2008年4月、GIGAZINEは「青少年インターネット規制法案」が成立すると、日本のネットは完全に死ぬと主張した。実際に法律が国会を通った同年6月には、今後の動向についてはかなり注視する必要がありますと書いた。はてブでは、この論調に賛同する人が多かった(例1、例2)。
法律は2009年4月1日に施行された。附則の第三条によれば、政府は、この法律の施行後三年以内に、この法律の施行の状況について検討を加え、その結果に基づいて必要な措置を講ずる
そうだ。2011年には、改正案が国会に提出され、議論が行われるだろう。
改正案の作成に向け、青少年インターネット環境の整備等に関する検討会の議論は、いよいよ佳境に差し掛かっている。例によって内容は「真剣な雑談」で、議事録を読んでも面白くない。が、こうした検討会の出す報告書が、けっこうそのまま法律になってしまうのだ。委員たちがどのような関心を持って議論に臨み、何を実現しようとしているのか、きちんと読んでおくべきだ。
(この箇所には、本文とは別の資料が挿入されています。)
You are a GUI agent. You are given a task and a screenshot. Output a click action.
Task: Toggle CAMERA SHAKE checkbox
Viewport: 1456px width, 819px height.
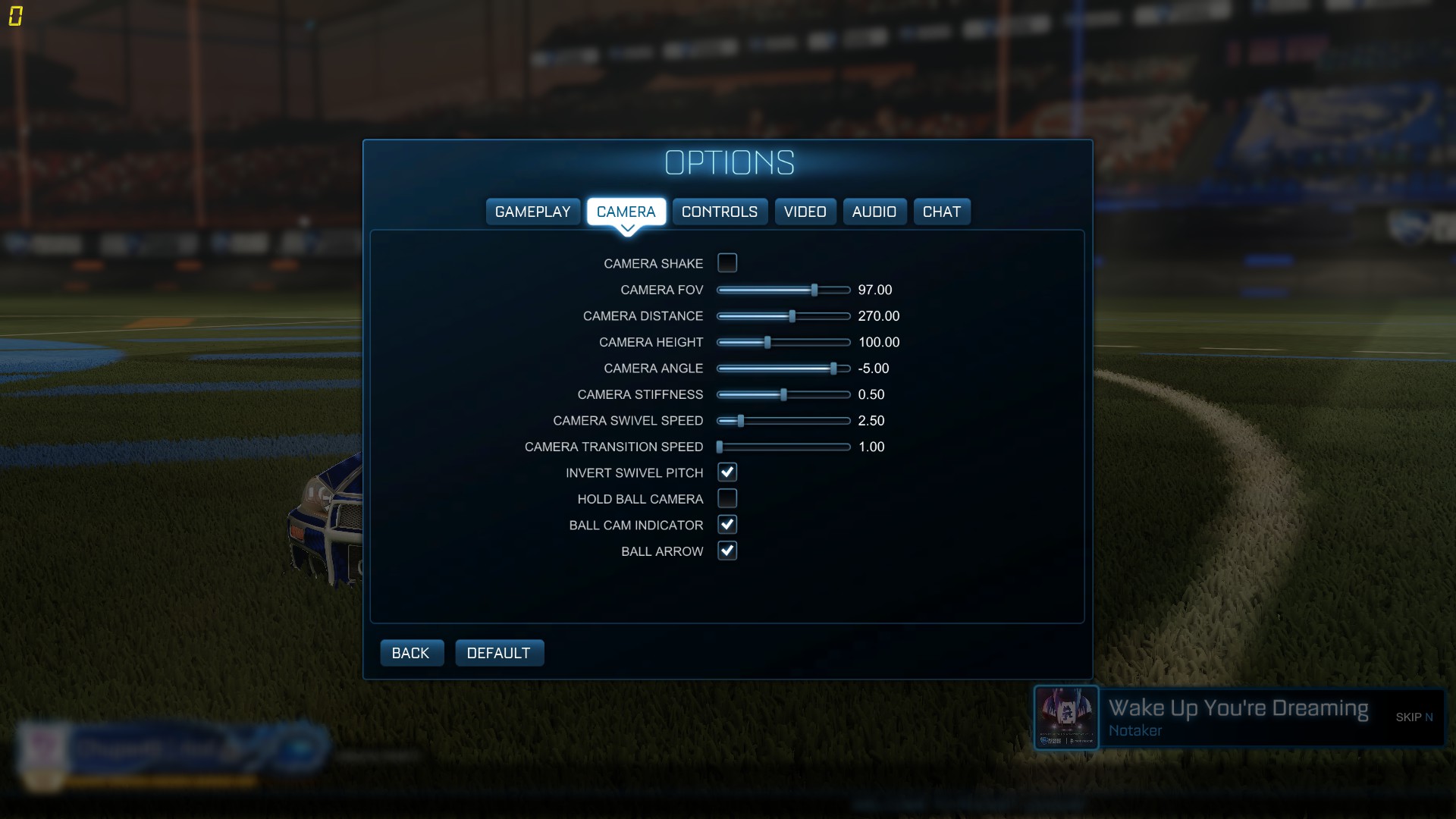[x=727, y=263]
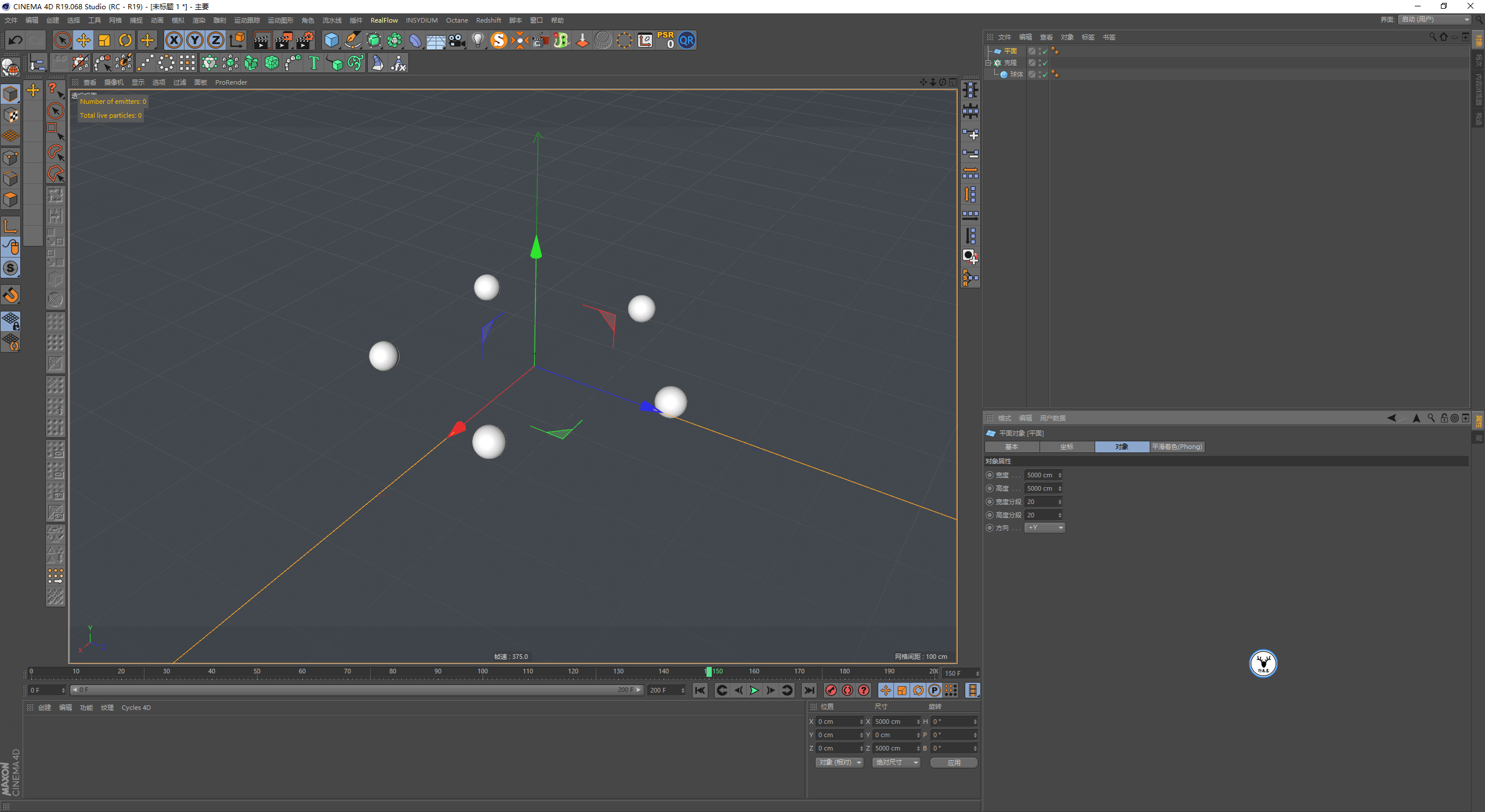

きっとまた、法案提出が迫るあたりから、3年間の議論の過程も、実際に行われてきた施策も無視して、不安と恐怖からギャーギャー騒ぐ人がたくさん出てくるのだろう。言葉尻を捉えて、この部分が曖昧だからこんな最悪のケースが考えられるとか何とか。そのような議論が有効だと考える人は、まず名誉毀損や侮辱を禁ずる刑法の条文を読んでみてほしい。刑法をパラパラ眺めれば、曖昧な記述がたくさんあることに気付くだろう。
かつてオウム真理教の信者は、微罪でガンガン逮捕された。一般市民はそれで「安心」していたが、奇妙なことだ。左翼の活動家がビラの配布で有罪になった事例も、特定の状況を狙い撃ちして法律を適用したケースだった。少なからぬ人々がこれを歓迎したが、恣意的な法律の適用に恐怖を感じないのは不思議なことだ。
が、こうした事例から見えてくるのは、「日本の司法は概ね民意に沿って動く」という事実だ。ネット上の声量の大小ではなく、きちんとした標本調査で賛否が拮抗するような問題なら、基本的には司法も慎重な立場を取る。そこから外れる事例はゼロにならないし、当事者にとっては、それが全てだ。しかし、オウム信者に対する特別扱いを歓迎した市民たちは、司法権力が強力な武器を持っていることに、恐怖するよりむしろ安心したのだった。
冤罪が判明するたび、警察や検察は厳しく批判される。しかし、司法の武器を減らすことには、むしろ反対の声の方が強いのが実情ではないか。自由を希求する声が強い(ように私には見える)ネット上ですら、何か問題が起きるたび、政府の規制や罰則の強化を支持する声がガンガン出てくる。
ようするに、「アパートや官舎でのビラ配りが不法侵入なら、宅配便の配達だって不法侵入になりかねないよね」という意見に、大多数の人は「そうだね」と思わないわけだ。
「宅配便業者も、集合住宅の共有部分に入るときは、事前に電話して、受け取りの意思を確認してからにすべき。そうでなれば、配達先の住人から通報されて不法侵入で有罪になっても仕方ない」と真顔で解説する人も、じつは「日本の警察が本当にその理屈で宅配業者を逮捕するわけがない。万が一、逮捕されたとしても、まさかそのまま起訴されて、すんなり有罪判決が下ったりはしないだろう」と思っているに違いない。
あるいは「原田ウイルス」の作者が著作権法違反で有罪になったケース。別件逮捕どころか別件有罪。たしかに著作権法違反だったが、あれが有罪ならtwitterのアニメアイコンだって有罪になってもおかしくない。彼はコンピュータウイルスを作ったからこそ逮捕され、起訴され、執行猶予付きとはいえ有罪判決に至った。(誤記訂正)
どれも同じことだ。もし本当に、有害サイト規制法とやらで日本のインターネットが「死ぬ」としたら、それは、「常識の外側にいた人にとってのインターネット」が死ぬに過ぎない。そして、ネット世論はどうあれ、大多数の国民は、その変化に好感を持つだろう。
一部、世間様と司法の判断にズレが生じる事例も出てくるに違いない。が、どんどんそのズレが拡大していって、大多数の人を(主観的に)不幸にするところまで突き進むなんてことが実際に起きるとしたら……そのときには、有害サイトの規制などより、もっと重大な法律の曖昧さを問題にしなければならないはずだ。
2011年2月7日に研究会の中間報告が出ました。果たして法改正によって「日本の言論の自由とインターネットは死ぬ」のかどうか、大騒ぎになる前に、まずご自分の目で内容をご確認あれ。